*** Begin section ***
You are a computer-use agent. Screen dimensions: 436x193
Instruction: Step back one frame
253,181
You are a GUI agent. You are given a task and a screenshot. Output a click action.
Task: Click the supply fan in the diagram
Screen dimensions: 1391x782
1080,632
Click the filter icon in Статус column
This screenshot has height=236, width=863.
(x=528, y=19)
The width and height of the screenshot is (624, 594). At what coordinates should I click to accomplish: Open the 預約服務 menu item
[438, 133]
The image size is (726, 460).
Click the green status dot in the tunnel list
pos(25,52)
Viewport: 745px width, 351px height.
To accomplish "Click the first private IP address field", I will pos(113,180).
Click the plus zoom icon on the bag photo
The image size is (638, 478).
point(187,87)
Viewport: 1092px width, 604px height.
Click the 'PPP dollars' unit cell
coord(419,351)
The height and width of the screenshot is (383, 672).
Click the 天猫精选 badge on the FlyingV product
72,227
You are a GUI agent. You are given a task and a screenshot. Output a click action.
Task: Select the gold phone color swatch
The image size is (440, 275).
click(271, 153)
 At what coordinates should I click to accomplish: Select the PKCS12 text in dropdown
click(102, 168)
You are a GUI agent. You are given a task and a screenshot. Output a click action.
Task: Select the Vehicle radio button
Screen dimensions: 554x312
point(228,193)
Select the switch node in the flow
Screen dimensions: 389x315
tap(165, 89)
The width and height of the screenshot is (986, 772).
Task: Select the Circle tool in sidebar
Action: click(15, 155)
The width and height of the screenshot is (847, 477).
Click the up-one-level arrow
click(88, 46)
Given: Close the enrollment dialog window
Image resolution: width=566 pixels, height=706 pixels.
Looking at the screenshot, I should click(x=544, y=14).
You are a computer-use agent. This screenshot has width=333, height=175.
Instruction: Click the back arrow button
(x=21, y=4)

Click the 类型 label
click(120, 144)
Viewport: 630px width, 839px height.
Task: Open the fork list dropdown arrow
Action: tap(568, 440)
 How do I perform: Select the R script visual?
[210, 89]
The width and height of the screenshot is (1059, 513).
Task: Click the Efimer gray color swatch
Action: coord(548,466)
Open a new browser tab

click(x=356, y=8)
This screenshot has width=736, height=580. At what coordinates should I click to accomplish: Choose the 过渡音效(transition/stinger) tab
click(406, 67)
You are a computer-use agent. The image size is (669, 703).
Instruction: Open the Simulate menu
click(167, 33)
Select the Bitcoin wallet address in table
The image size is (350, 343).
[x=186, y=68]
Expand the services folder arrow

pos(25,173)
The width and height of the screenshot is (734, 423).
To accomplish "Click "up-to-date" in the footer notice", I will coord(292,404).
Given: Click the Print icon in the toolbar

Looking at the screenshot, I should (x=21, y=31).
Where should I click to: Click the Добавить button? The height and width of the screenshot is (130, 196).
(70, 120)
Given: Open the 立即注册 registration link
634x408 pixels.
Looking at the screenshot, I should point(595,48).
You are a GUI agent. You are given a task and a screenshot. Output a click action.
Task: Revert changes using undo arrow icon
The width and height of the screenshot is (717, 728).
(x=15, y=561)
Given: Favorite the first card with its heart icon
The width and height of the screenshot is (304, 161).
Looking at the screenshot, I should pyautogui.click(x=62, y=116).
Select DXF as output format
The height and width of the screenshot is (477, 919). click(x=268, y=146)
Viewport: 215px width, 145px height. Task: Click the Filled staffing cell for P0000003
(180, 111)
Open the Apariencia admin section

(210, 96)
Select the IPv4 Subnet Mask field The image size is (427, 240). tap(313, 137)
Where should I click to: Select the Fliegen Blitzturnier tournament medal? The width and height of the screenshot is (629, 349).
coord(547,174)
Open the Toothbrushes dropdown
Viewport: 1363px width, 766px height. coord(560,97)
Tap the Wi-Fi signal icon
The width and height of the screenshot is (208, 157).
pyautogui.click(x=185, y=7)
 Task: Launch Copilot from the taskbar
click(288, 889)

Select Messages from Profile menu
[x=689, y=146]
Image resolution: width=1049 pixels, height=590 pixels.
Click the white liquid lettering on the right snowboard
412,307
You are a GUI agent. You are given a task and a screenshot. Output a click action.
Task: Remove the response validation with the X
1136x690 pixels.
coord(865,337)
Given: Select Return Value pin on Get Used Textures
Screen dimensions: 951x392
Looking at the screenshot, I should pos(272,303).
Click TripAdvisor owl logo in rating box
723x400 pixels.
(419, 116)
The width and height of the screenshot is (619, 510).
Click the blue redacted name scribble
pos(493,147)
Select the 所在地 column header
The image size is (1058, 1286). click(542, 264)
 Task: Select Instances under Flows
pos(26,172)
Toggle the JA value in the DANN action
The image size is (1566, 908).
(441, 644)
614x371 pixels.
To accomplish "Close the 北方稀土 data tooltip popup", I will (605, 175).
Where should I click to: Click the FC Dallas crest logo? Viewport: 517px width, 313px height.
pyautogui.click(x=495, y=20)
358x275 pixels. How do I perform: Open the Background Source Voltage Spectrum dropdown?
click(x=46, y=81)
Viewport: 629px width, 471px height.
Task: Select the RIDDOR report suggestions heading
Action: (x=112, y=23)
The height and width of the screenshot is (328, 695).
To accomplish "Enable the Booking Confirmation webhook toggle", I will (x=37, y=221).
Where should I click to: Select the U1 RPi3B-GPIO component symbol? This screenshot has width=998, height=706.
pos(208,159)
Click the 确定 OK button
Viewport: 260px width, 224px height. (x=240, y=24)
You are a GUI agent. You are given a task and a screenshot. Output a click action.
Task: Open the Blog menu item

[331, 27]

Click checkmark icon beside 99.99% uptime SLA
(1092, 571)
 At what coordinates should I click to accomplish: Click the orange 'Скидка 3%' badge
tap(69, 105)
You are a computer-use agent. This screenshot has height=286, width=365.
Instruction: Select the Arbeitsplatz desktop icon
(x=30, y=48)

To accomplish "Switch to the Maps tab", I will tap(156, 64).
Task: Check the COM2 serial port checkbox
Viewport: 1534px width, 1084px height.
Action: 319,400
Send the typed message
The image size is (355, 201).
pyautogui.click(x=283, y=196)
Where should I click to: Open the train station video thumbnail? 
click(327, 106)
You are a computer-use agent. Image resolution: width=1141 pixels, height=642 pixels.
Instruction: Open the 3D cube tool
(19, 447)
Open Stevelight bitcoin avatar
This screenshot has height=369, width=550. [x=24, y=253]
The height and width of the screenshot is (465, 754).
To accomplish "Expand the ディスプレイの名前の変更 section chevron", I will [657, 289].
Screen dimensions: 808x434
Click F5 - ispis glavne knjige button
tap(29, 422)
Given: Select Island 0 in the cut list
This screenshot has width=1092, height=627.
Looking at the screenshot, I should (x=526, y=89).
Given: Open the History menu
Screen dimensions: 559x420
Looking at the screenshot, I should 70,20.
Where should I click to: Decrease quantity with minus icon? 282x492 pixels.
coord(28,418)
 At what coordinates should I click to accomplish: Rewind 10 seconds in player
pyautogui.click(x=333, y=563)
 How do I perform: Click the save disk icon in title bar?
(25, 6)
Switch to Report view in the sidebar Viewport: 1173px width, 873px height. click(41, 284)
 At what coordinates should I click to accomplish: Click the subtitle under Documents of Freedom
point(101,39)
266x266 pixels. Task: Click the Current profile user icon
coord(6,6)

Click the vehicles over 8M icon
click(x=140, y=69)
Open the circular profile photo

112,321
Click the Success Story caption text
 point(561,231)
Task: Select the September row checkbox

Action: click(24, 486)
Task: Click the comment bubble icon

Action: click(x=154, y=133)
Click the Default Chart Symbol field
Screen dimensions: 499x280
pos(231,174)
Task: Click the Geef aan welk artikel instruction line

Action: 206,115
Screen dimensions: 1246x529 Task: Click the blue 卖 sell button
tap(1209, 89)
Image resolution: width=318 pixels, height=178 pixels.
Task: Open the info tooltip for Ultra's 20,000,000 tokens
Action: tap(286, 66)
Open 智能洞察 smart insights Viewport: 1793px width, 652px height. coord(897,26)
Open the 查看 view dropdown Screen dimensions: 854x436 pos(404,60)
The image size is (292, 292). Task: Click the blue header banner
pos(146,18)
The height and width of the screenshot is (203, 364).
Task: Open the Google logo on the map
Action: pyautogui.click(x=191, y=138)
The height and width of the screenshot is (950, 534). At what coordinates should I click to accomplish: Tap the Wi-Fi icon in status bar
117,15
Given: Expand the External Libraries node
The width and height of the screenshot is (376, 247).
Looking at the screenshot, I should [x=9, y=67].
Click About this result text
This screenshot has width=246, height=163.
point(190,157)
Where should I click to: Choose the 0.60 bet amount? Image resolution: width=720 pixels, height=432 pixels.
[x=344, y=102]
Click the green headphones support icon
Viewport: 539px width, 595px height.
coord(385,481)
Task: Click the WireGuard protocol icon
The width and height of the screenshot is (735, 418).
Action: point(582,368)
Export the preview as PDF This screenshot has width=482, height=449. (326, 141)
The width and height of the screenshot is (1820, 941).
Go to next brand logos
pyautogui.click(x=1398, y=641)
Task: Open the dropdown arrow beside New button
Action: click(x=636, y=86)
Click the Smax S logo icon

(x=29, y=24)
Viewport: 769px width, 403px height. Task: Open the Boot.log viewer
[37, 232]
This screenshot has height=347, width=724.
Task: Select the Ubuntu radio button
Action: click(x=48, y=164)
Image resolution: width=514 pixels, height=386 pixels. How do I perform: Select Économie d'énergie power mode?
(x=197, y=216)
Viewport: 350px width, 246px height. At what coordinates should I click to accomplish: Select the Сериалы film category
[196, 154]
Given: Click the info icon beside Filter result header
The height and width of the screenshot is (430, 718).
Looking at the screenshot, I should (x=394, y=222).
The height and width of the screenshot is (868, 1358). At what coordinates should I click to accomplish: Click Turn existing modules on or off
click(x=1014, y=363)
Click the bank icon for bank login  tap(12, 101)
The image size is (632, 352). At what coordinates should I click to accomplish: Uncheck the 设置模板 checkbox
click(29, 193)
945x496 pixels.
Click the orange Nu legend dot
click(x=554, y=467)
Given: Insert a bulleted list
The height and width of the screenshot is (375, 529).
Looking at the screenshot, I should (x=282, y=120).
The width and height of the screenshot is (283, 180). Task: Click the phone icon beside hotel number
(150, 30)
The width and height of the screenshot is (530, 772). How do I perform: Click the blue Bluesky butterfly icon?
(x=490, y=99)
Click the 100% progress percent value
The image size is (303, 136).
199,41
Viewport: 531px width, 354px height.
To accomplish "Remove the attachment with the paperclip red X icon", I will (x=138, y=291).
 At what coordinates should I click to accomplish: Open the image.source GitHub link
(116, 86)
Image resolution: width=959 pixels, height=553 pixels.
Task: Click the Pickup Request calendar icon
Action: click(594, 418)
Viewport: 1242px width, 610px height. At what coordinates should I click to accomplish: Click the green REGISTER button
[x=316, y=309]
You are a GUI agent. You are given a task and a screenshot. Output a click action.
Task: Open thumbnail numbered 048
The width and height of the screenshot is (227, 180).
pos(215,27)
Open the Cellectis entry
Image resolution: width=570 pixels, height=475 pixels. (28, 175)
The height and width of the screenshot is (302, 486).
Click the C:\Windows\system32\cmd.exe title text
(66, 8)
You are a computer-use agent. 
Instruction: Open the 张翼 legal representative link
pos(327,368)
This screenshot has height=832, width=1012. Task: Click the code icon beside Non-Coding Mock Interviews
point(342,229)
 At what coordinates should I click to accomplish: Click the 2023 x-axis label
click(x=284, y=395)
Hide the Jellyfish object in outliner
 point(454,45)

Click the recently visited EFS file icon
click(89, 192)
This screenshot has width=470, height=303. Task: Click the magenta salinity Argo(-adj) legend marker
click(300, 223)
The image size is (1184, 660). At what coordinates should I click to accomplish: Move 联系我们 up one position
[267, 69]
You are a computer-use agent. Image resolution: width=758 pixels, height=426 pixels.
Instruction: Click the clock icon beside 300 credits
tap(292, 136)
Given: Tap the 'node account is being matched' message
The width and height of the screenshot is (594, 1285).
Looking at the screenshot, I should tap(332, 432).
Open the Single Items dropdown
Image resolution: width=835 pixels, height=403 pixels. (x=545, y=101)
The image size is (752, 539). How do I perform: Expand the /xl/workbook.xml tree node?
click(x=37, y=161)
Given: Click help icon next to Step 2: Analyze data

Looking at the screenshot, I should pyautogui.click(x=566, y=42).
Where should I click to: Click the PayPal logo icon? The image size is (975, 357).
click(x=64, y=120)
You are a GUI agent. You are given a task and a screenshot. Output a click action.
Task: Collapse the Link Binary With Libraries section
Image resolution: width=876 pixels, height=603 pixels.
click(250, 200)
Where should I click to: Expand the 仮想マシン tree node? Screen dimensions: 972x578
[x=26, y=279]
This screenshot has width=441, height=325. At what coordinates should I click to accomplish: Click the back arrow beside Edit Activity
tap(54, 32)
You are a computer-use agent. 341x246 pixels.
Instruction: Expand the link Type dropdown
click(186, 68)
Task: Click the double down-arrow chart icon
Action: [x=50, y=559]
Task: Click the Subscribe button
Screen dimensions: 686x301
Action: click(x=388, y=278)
*** End section ***
Your task
Look through the records for the string "Close". Copy every line that has it.

Response
Given: Close the enrollment dialog window
To accomplish "Close the 北方稀土 data tooltip popup", I will (605, 175).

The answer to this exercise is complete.